Sida, aide alimentaire… En fermant l'USAID, Donald Trump a provoqué une crise humanitaire mondiale

Le président américain Donald Trump a annoncé le 3 février dernier la fermeture brutale de l’USAID. L'Agence des États-Unis pour le développement international est une agence gouvernementale chargée du développement économique et de l’aide humanitaire dans le monde. Et elle a fait partie des premières victimes des coupes budgétaires d’Elon Musk, à la tête du département de l'Efficacité gouvernementale.
Donald Trump estime que l'agence est "dirigée par une bande de fous extrémistes".
Pourtant, l'USAID a un rôle crucial. Financée par la première puissance mondiale, elle représente à elle seule 42% du budget de l’aide humanitaire dans le monde. Surtout, l'agence est impliquée dans des programmes d'aide quelque 120 pays, et certains n'ont pas de substitut. Résultat, sa fermeture soudaine a déjà de graves conséquences.
Coup d'arrêt dans la recherche médicale et les vaccins
Déjà dans la recherche médicale. À cause de l’arrêt de l’USAID, il y aurait à peu près 30 essais cliniques gelés, dont ceux du Brilliant Consortium, qui travaille sur deux vaccins expérimentaux contre le sida en Afrique. Toujours dans la lutte contre le sida, au Kenya, des patients séropositifs ne recevront plus leur traitement d’antirétroviraux.
L'USAID avait jusqu'ici permis de sauver 1,3 million de personnes du sida en 20 ans, via le programme Pepfar, lancé en 2003 sous la présidence de George Bush.
Par ailleurs, en Angleterre, une centaine de personnes ont été vaccinées contre le paludisme via des essais financés par l'agence américaine, mais elles ne pourront désormais plus être suivies.
Enfin, des études menées en Asie, en Afrique ou en Amérique latine, pour des traitements contre le choléra, la tuberculose ou le cancer du col de l’utérus ont aussi été gelées.

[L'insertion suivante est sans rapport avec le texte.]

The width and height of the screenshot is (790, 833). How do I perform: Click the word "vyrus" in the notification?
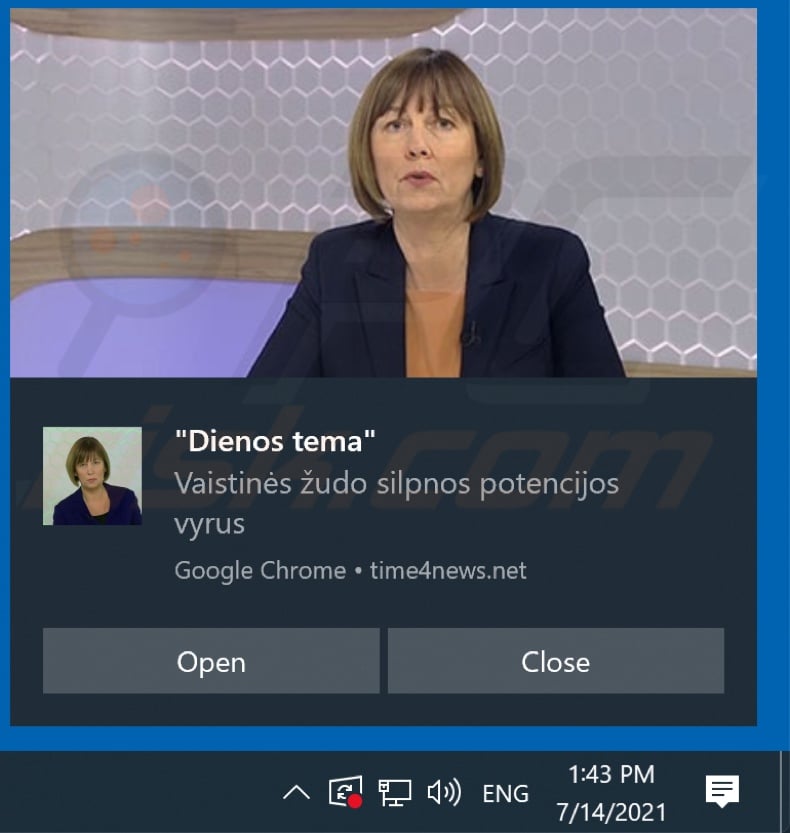point(209,525)
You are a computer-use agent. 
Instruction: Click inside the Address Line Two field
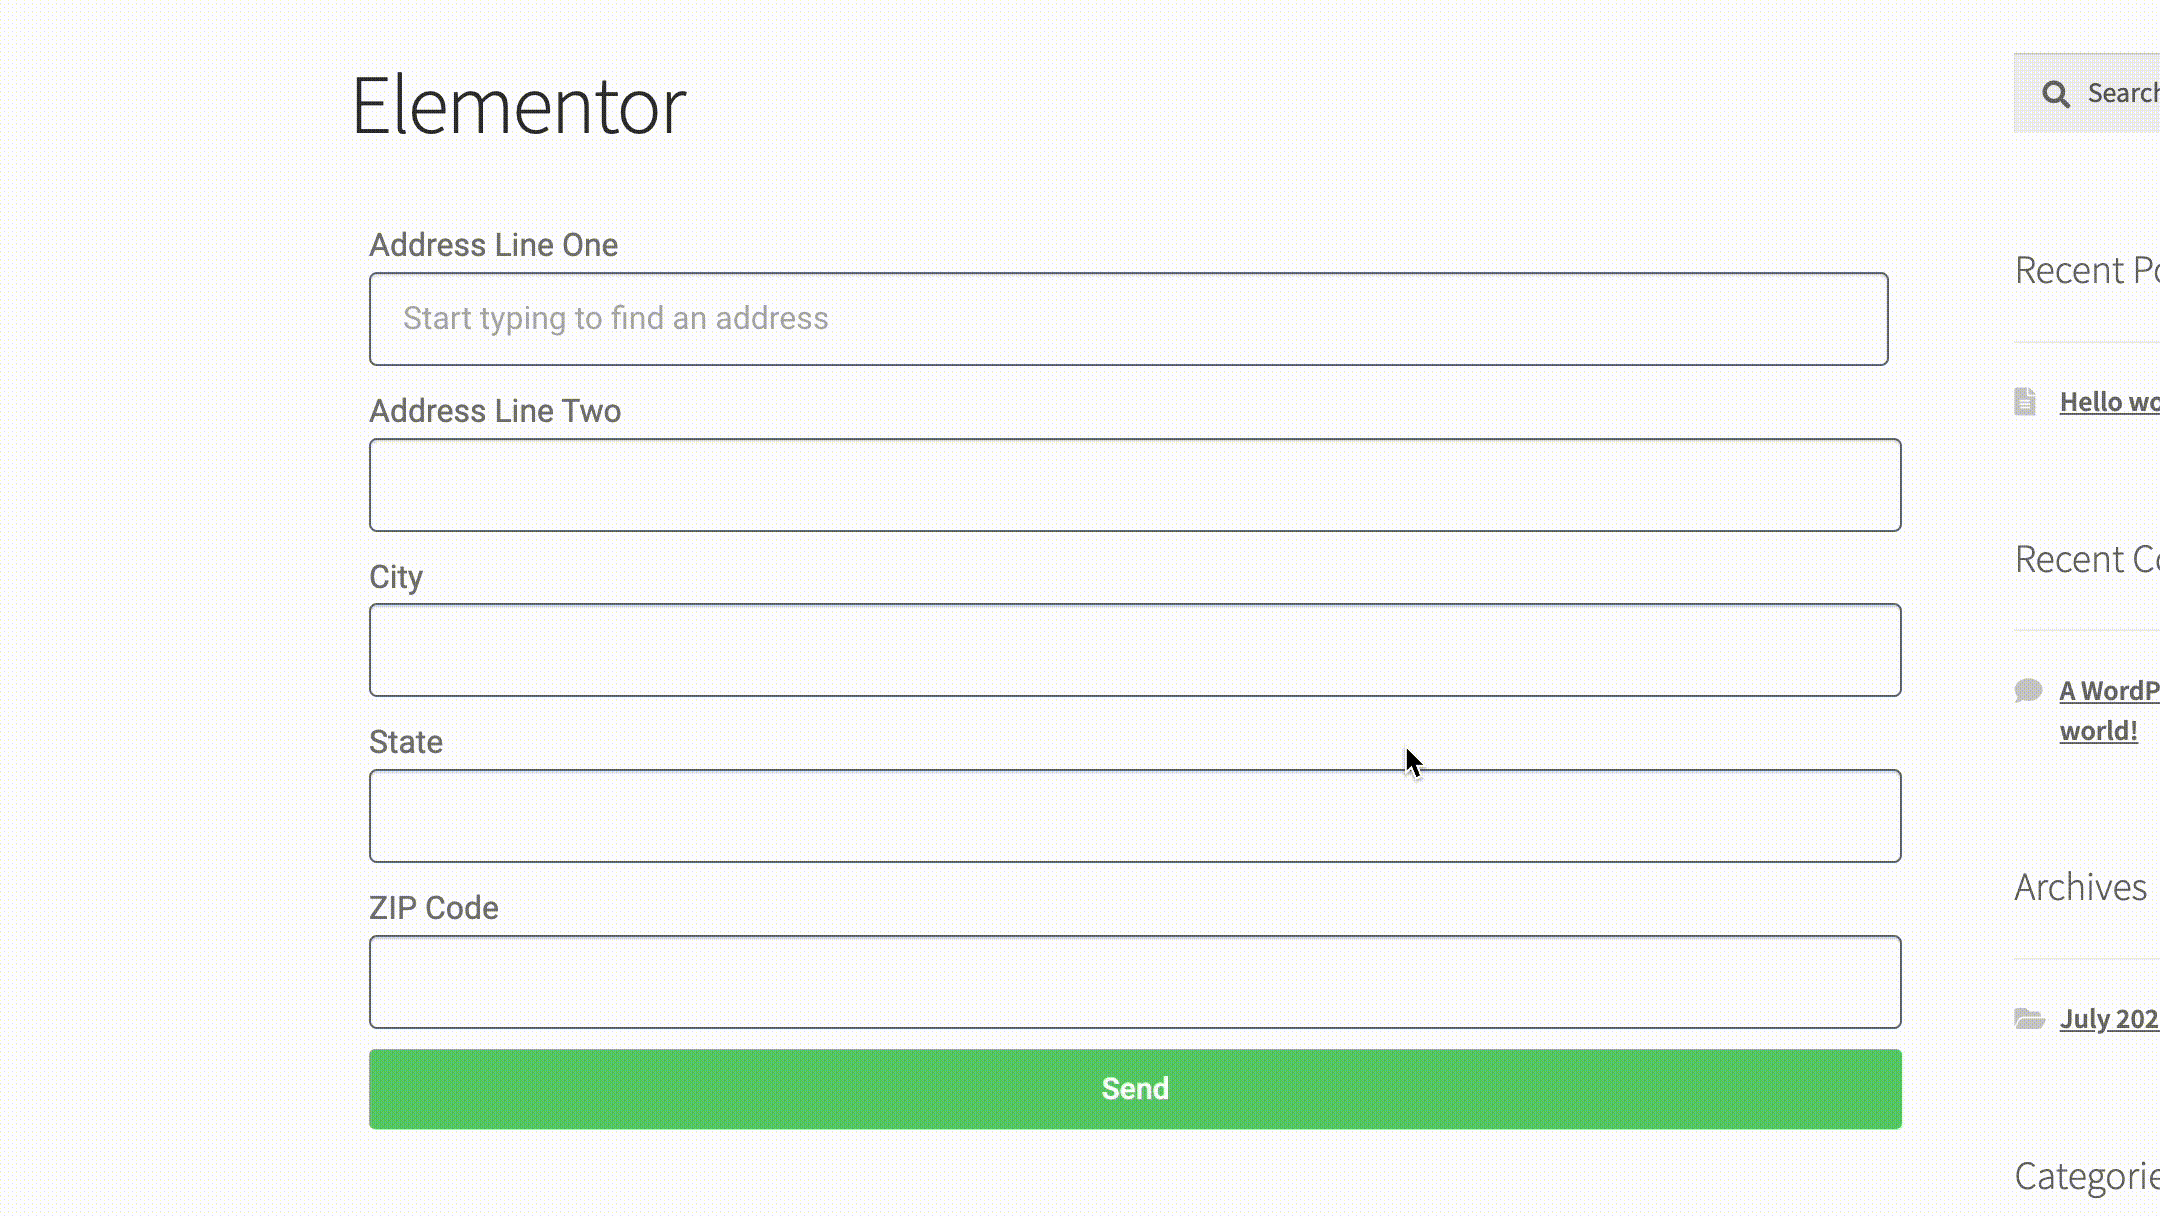(1135, 484)
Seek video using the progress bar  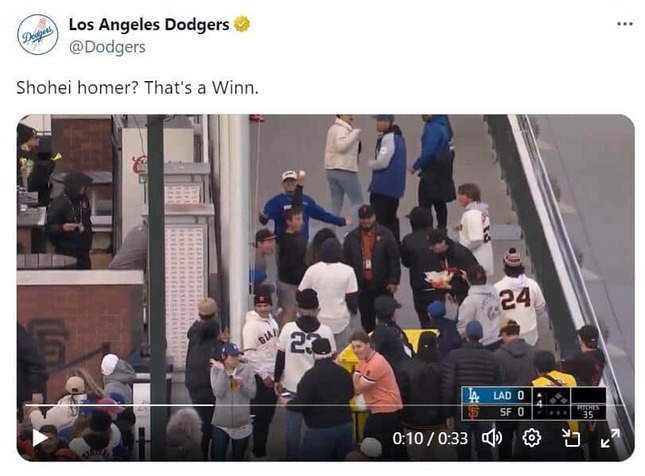coord(325,405)
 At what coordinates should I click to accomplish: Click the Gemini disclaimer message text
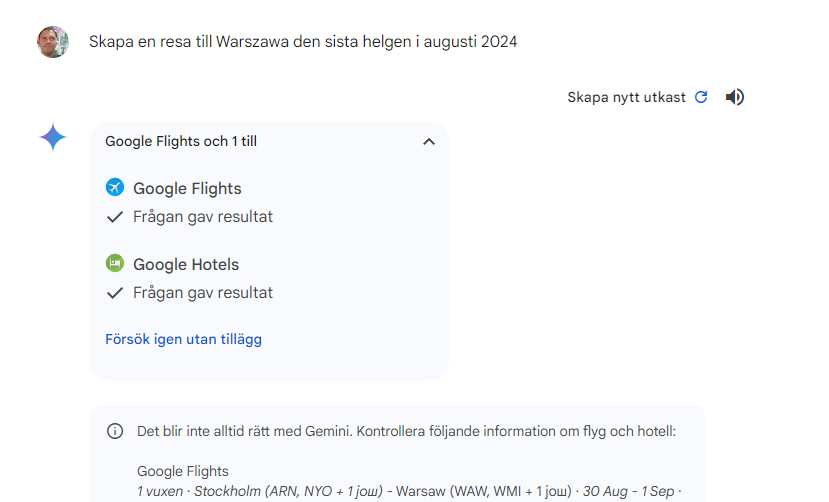click(406, 431)
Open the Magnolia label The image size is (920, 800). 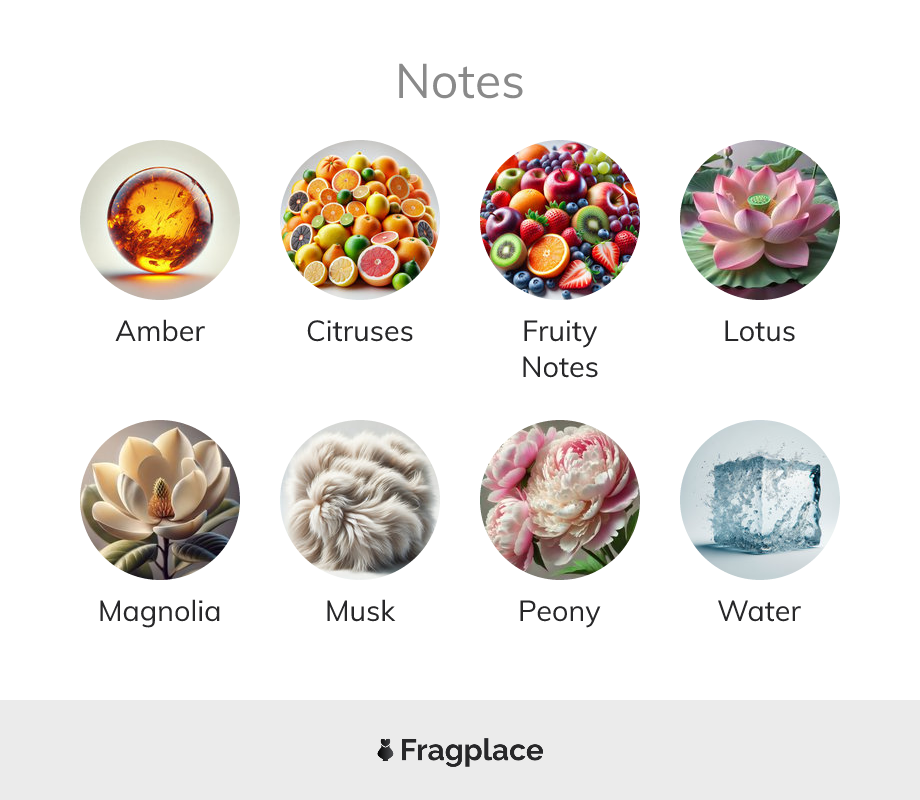point(160,612)
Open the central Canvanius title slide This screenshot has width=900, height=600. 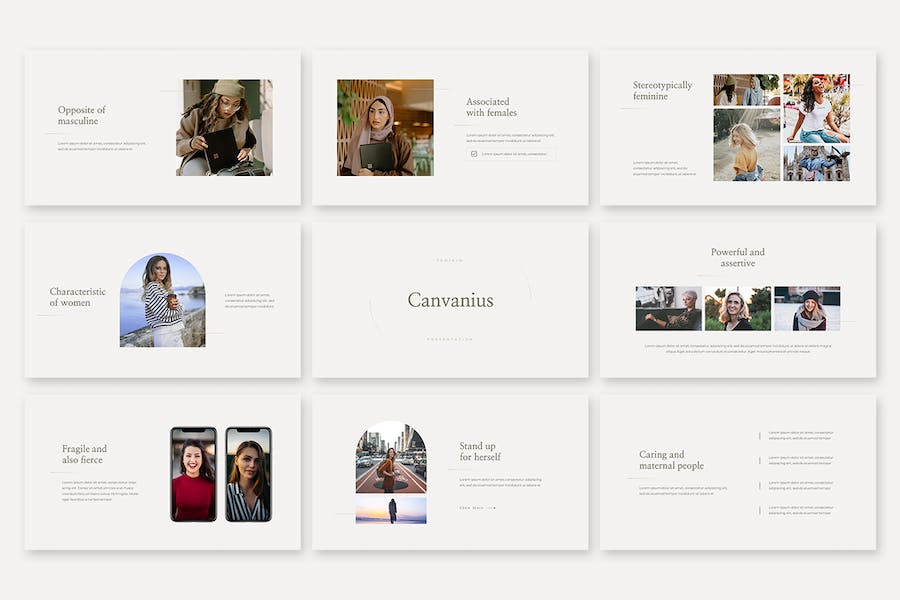(450, 300)
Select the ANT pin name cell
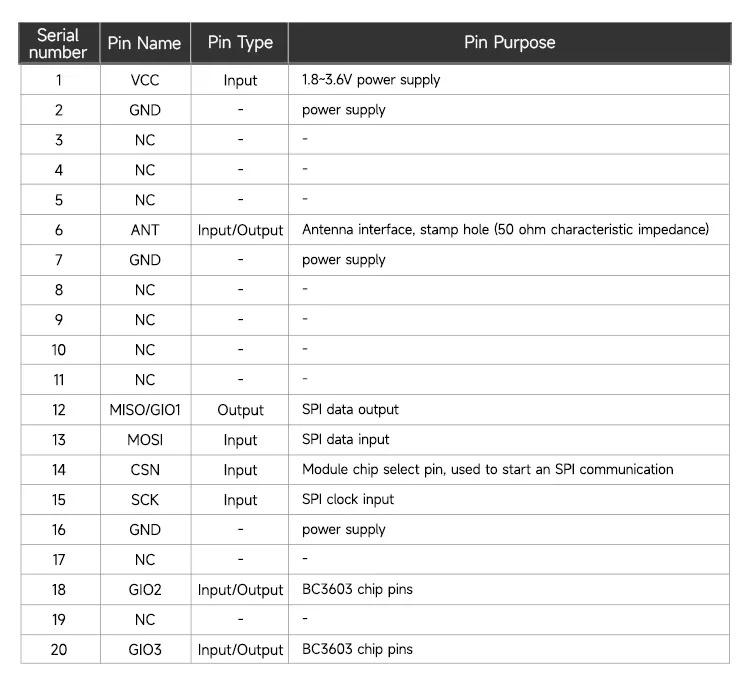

Le budget ukrainien sévèrement amputé
La coupure des financements de l’USAID inquiète aussi en Ukraine. L’agence américaine a versé près de 38 milliards de dollars depuis le début de la guerre: 2,4 milliards de dollars pour l’humanitaire, 5 milliards pour l’aide au développement et plus de 30 milliards de dollars pour l’aide directe au budget ukrainien.
La disparition de ces fonds soulève des craintes autour de la cybersécurité ukrainienne, par exemple, puisque l’USAID contribue à la sécurité des réseaux de télécommunications de Kiev contre les cyberattaques russes.
Au-delà de l'Ukraine, pour une vingtaine de pays, le gel sur l'ensemble de l'année de l'aide américaine pourrait entraîner une perte de 1% de leur revenu national brut (RNB) et même de 3% pour certains comme le Soudan du Sud, la Somalie ou l'Afghanistan, a assuré le Centre du développement mondial (CGD), une ONG basée à Washington, dans un article de blog.
Pour ces pays, le coup serait particulièrement sévère, puisque l'aide américaine représente plus de 20% de l'aide totale reçue annuellement, jusqu'à 35% dans le cas de l'Afghanistan, 36% pour le Soudan du Sud et 40% pour la Somalie.
À titre d'exemple, les coupes dans l'aide américaine laissent ainsi le Ghana face à un déficit de financement de 156 millions de dollars, les secteurs de la santé et de l'agriculture se préparant à des pénuries de médicaments et d'engrais.
Des conséquences aussi aux États-Unis
Aux États Unis, aussi, cette fermeture a des conséquences. Des entreprises de fabrication de produits alimentaires, utilisés pour lutter contre la faim, s’inquiètent. À Fitzgerald, en Géorgie, 98% de la production de l’usine de Mana Nutrition était ainsi vendue à l’USAID.
L’agence gouvernementale employait, elle, 100.000 personnes. La plupart sont désormais en congé forcé. Les effectifs pourraient finalement être réduits à seulement… 300 personnes, ajoutant un drame économique local au drame humanitaire mondial. À la tête de cette équipe très très réduite: le secrétaire d'État Marco Rubio a annoncé être le nouveau chef par intérim de l'USAID afin de mettre fin à l'"insubordination".